** Selected text follows **
I have run differential expression analyses of RNA-seq data for different species comparing the same tissues at two time points. I next want to look for significant overlaps across species in the lists of differentially expressed genes using hypergeometric tests. To accurately compare like-for-like genes, I've already run other analyses to determine which genes are orthologous between my species.
I can define the variables in the test like so:
- listA = the DE genes in Species A
- listB = the DE genes in Species B
- Overlap = the overlap between listA and listB
Then, I run the analysis in R like so:
phyper(length(Overlap)-1, length(listB), length(Background)-length(listB), length(listA), lower.tail= FALSE)
The problem I'm having is defining the background set of genes to use in the test. Possibilities include:
The union of all genes detected as expressed in both species. For this purpose, I'd take those passing the filtering of DESeq2. Note: this is not keeping only DE genes; rather it is only keeping those genes that pass DESeq2's independent filtering prior to DE analysis.
The intersect of all genes detected as expressed in both species (as per the DESeq2 filtering rationale above). The reasoning for this approach is that taking the intersect only keeps those genes that are capable of being expressed in both species = all orthologous genes.
The latter approach seems preferable to me because I feel a background list should encompass those genes capable of being expressed in both species. I also feel that if the intersect method for defining a background is more appropriate, then "listA" and "listB" should also be pruned to only include genes that have orthologues in both species. This is because if a gene is not detected in the genomes (transcriptomes) of both species then there is no possibility for it to overlap in the DE lists of both species.
However, I'd greatly appreciate the input of others into thinking about this issue!
** End of Selected text **
** Source information follows **
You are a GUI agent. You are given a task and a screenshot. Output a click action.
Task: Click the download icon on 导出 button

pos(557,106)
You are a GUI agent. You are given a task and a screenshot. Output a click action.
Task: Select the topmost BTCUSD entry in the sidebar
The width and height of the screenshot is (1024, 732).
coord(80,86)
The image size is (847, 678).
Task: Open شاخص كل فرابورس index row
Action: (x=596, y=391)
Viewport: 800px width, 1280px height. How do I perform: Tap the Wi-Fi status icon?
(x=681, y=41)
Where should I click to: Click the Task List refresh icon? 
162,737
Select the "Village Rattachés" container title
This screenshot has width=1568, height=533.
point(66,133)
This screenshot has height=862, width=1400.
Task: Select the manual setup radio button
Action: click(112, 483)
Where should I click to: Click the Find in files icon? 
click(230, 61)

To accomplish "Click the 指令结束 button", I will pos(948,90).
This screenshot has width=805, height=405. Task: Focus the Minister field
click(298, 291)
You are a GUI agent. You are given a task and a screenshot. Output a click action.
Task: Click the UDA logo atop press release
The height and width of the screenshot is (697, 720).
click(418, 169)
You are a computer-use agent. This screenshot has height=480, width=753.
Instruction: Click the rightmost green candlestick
** End of Source information **
Requirement. In the RNA-seq post, which R function runs the hypergeometric test? Rely only on the RNA-seq post, not on the records.

Written response. phyper